## Data entries:
□ □ □ □ □
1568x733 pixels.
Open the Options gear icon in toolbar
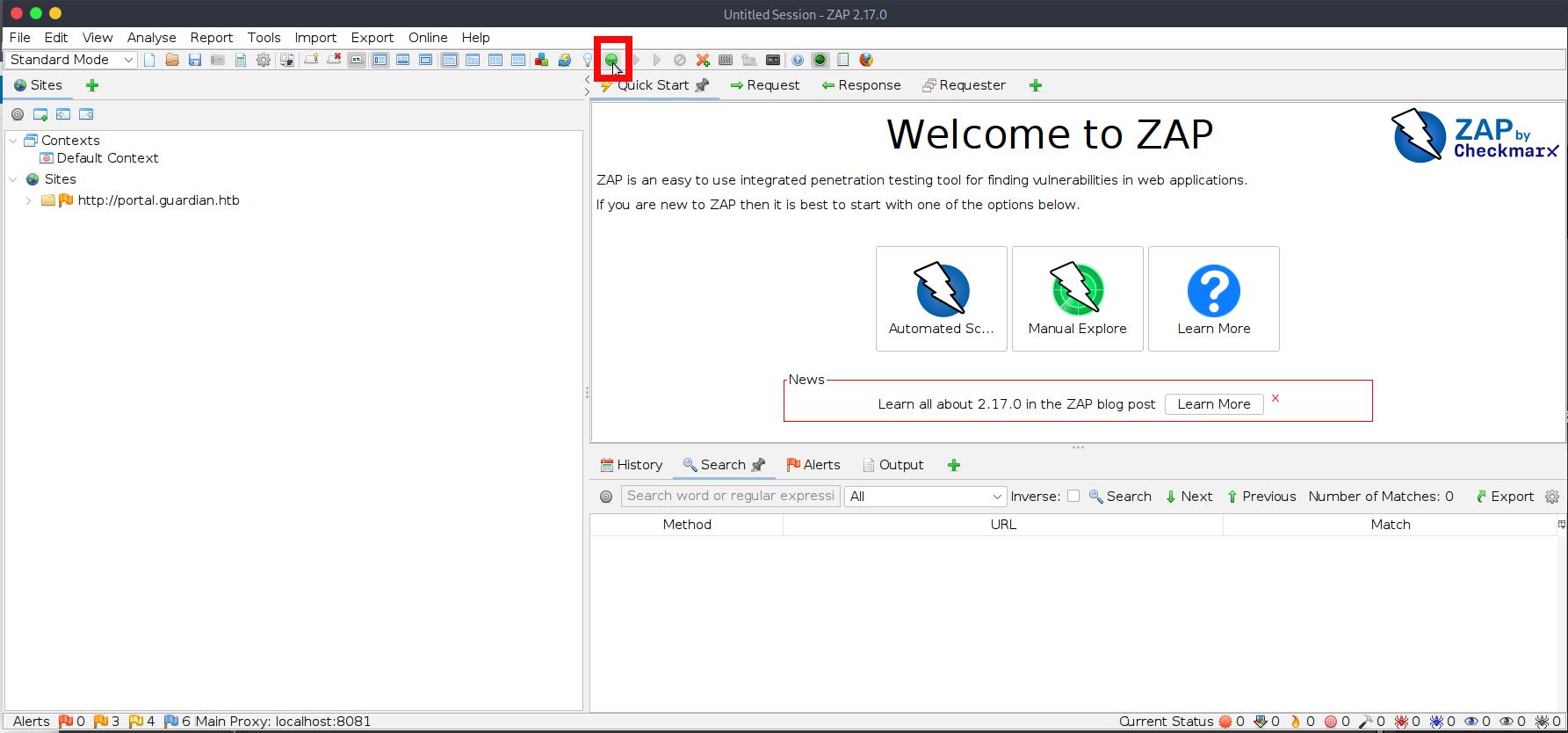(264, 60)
□ □ □ □ □
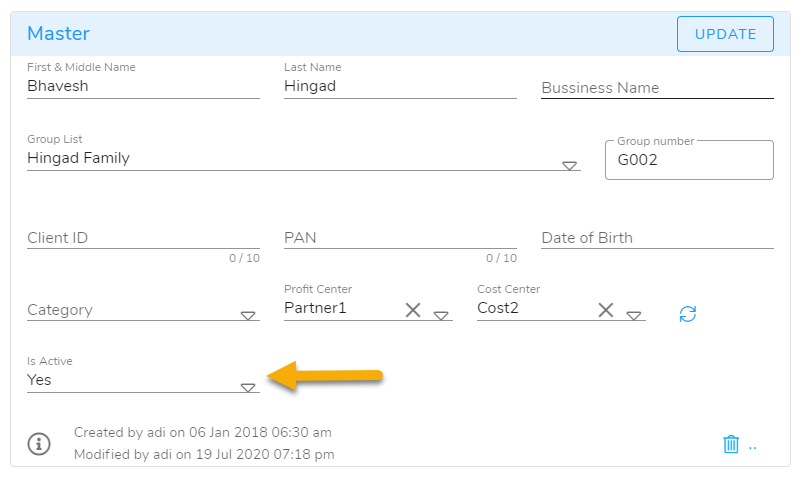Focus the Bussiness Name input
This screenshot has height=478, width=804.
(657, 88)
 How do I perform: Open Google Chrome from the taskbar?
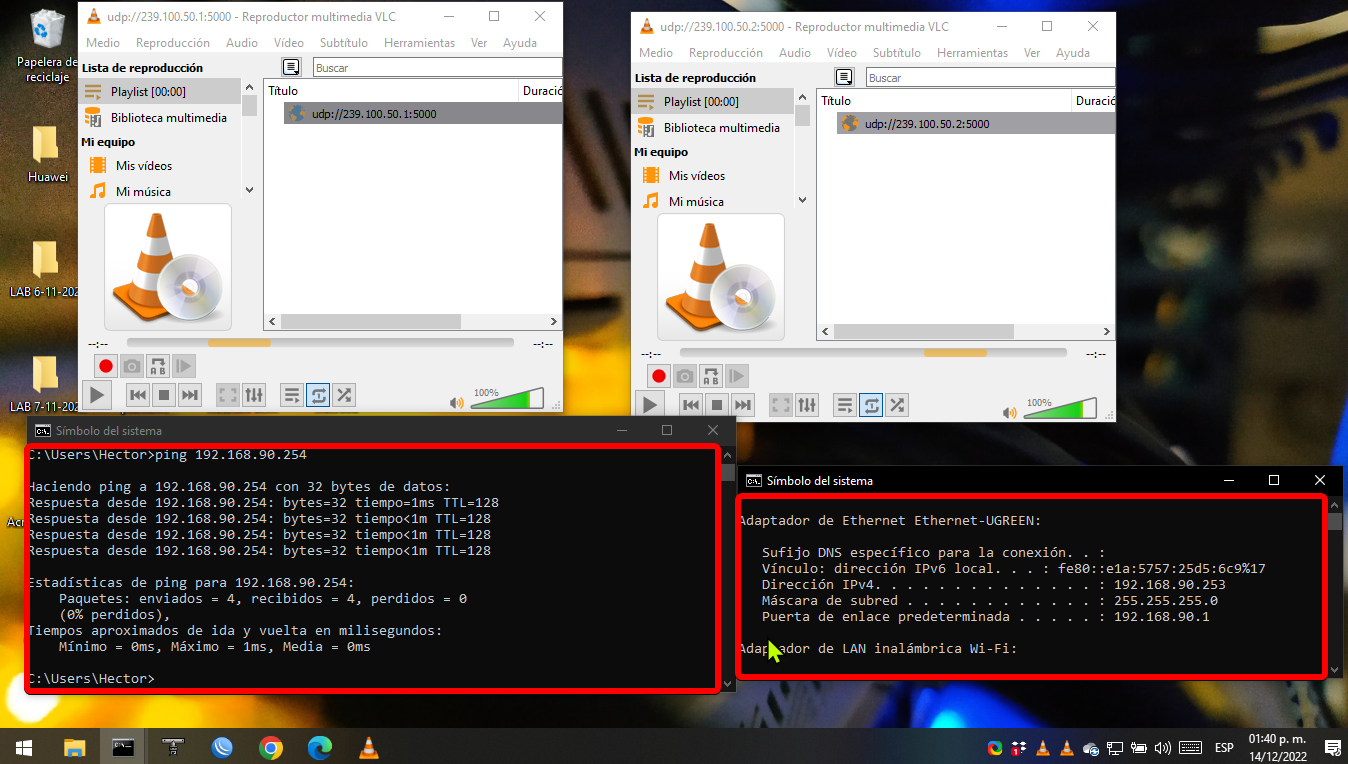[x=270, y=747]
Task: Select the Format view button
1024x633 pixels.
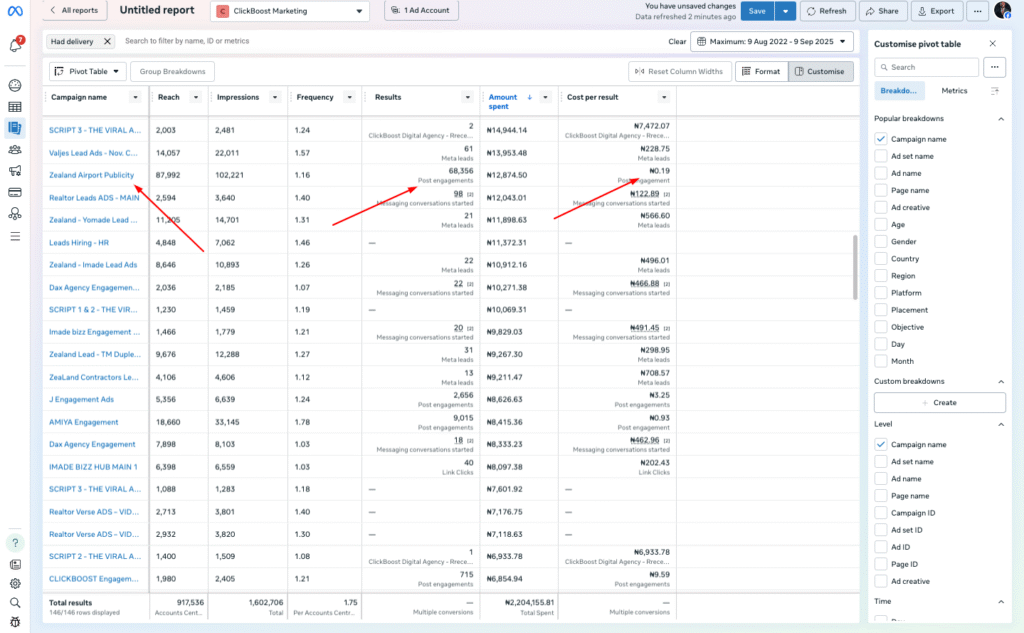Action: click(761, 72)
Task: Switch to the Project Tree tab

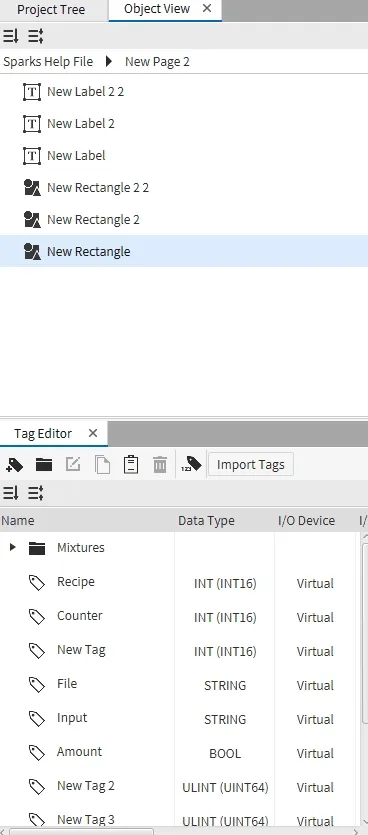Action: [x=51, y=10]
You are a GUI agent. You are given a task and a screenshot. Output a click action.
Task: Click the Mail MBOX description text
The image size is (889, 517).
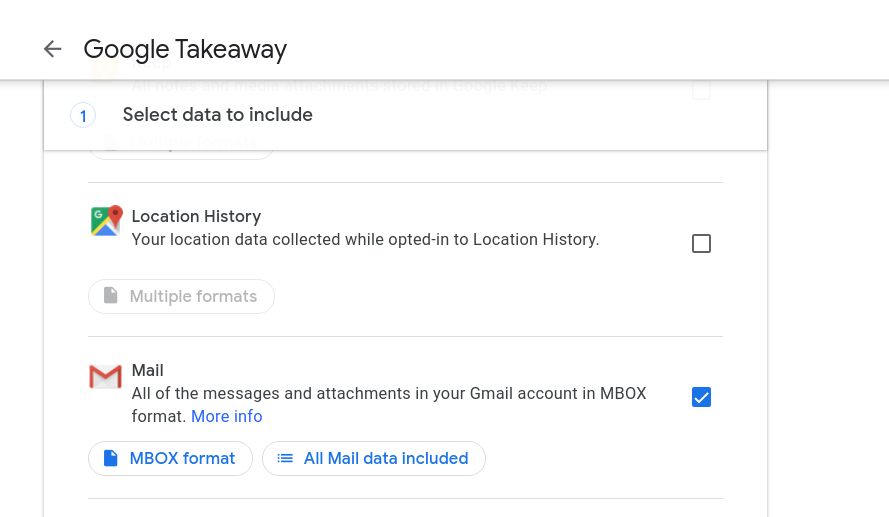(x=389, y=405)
□ □ □ □ □
## What is required:
Reproduce verbatim the lines of the listing above, starting with the line that contains "Focus the Bussiness Name input" and going on through the line that contains "(x=389, y=405)", leaving out the pictures.

## Response to this exercise:
Focus the Bussiness Name input
This screenshot has height=478, width=804.
(657, 88)
 How do I perform: Open Google Chrome from the taskbar?
[x=270, y=747]
Task: Select the Format view button
1024x633 pixels.
Action: click(761, 72)
Task: Switch to the Project Tree tab

Action: [x=51, y=10]
You are a GUI agent. You are given a task and a screenshot. Output a click action.
Task: Click the Mail MBOX description text
The image size is (889, 517).
(x=389, y=405)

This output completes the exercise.